Seit Wochenbeginn gilt in ganz Österreich ein erhöhtes Risiko für Vogelgrippe. Der Virologe Florian Krammer hält im Rahmen einer Fachtagung eine baldige Pandemie unter Menschen zwar für unwahrscheinlich, betont aber, dass die Entwicklung genau beobachtet werden muss. Besonders gefährlich könnte es werden, wenn Menschen durch direkten Tierkontakt gleichzeitig mit saisonalen Grippeviren und H5N1 infiziert sind.
Die Sorge vor einer Übertragung des Vogelgrippevirus auf den Menschen ist derzeit groß: Glücklicherweise wird das Virus, das vor allem unter Wildtieren und seit einiger Zeit auch unter Nutztieren kursiert, wahrscheinlich noch nicht von Mensch zu Mensch übertragen. Bei dem momentan global zirkulierenden Vogelgrippevirus handelt es sich um eine laut dem Virologen Krammer „sehr fitte“ neue Variante, die die Bezeichnung „Klade 2.3.3.4b“ trägt und in dieser Form erstmals 2020 auftauchte.
Für den am Ignaz Semmelweis Institut in Wien sowie der Icahn School of Medicine at Mount Sinai in New York (USA) tätigen Virologen ist die aktuelle Situation ein Paradebeispiel für „One Health“ – also das gesamthafte Betrachten der Gesundheit von Mensch und Tier. Dieses Konzept ist auch das Thema der AGES-Veranstaltung (Agentur für Gesundheit und Ernährungssicherheit), die am Dienstag endet.
Gefahr vor springenden Varianten
Auf die Entwicklung von H5N1 müsse man „ein Auge haben“, sagte Krammer. Große Grippepandemien der vergangenen 100 Jahre seien meist entstanden, wenn ein Influenza-A-Virus, wie H5N1, von Tieren auf Menschen übergesprungen sei. In Tieren zirkulieren viele solcher Virus-Subtypen, vor allem bei Meeresvögeln, Fledermäusen sowie bei Säuge- und Nutztieren. Gefährlich werde es, wenn es viel Kontakt und genetischen Austausch zwischen Mensch und Tier gebe. Besonders riskant sei eine gleichzeitige Infektion mit saisonalen Grippeviren und H5N1. Entsteht dabei eine neue Variante, die sich leicht unter Menschen verbreitet und zugleich sehr krank macht, dann hätte man es mit einer „gefährlichen Situation“ zu tun, die historisch zu Pandemien geführt hat, sagte Krammer.

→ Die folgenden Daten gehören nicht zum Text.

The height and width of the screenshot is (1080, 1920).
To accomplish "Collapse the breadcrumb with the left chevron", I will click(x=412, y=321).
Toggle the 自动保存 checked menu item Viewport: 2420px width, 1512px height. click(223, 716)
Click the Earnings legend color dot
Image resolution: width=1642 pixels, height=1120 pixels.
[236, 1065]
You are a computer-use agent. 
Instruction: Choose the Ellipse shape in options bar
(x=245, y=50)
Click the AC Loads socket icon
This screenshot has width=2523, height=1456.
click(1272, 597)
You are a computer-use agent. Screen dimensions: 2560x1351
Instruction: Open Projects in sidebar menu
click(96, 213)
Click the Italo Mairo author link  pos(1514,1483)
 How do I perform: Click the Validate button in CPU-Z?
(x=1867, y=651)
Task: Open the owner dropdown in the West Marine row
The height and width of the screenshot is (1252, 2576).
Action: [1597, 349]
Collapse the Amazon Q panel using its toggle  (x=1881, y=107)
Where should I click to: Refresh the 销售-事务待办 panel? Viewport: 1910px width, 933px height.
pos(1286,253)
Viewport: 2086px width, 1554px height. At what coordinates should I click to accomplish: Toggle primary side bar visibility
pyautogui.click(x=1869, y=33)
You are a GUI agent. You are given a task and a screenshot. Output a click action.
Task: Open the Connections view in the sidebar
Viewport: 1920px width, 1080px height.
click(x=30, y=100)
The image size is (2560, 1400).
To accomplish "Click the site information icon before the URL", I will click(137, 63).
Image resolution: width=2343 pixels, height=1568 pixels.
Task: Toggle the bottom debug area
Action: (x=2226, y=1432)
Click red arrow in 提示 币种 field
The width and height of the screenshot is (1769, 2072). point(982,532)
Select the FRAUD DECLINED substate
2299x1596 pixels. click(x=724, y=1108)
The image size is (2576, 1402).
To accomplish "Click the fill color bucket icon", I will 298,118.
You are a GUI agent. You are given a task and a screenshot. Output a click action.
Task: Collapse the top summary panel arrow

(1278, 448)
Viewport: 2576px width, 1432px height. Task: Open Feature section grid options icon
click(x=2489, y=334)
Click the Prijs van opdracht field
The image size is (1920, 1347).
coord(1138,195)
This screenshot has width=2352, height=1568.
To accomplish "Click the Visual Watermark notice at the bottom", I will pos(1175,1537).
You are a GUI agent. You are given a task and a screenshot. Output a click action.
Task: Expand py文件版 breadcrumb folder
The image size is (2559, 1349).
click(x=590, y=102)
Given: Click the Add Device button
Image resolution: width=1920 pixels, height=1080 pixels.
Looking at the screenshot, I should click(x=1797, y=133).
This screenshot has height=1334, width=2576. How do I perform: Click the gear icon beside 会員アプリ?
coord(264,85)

Glücklicherweise gabs es bisher vor allem in Europa noch wenige nachgewiesene Infektionen von Menschen, von denen die allermeisten glimpflich verlaufen sind. Weiter ein Problem sei aber, dass der Vogelgrippe-Virus in Nordamerika den Sprung in Kühe geschafft habe, was man dort „nach wie vor nicht unter Kontrolle“ habe. Hierzulande infiziert das Virus vornehmlich die Milchdrüsen und erreicht dort auch besonders hohe Konzentrationen. In abgetöteter Form findet man es seit einiger Zeit auch in der Milch in den USA.
In Österreich gibt es bereits die Möglichkeit, dass sich Leute in Risikogruppen mit einem H5-Impfstoff immunisieren lassen.
Der Virologe Florian Krammer
Umstellung der Impfstoffe möglich
Nicht auszuschließen sei, dass es in Nordamerika bereits zu Mensch-zu-Mensch-Übertragungen mit H5N1 gekommen ist, meinte Krammer. Eine Bestätigung dafür stehe aber noch aus. Gäbe es mehr Vogelgrippe-Infektionen unter Menschen, könnte man jedenfalls etwas tun: Die Medikamente Baloxavir und Tamiflu sollten hier hilfreich sein. Laut Krammer könnte man auch die gängigen saisonalen Grippe-Impfstoffe relativ rasch auf H5 umstellen.
Menschen, die viel Kontakt mit gefährdeten Tieren haben, wie Veterinäre, Geflügelbauern und Jäger, sollten jedenfalls unbedingt heuer eine Impfung gegen die saisonale Influenza in Erwägung ziehen. Zusätzlich gibt es auch in Österreich bereits „die Möglichkeit, dass sich Leute in Risikogruppen mit einem H5-Impfstoff immunisieren lassen“, sagte der Virologe bereits vor der Konferenz: „Dies schützt natürlich auch vor solchen Infektionen.“ Für Hühner ist ebenfalls ein Impfstoff verfügbar. „Er wird zum Beispiel in Frankreich erfolgreich angewendet“, so Krammer.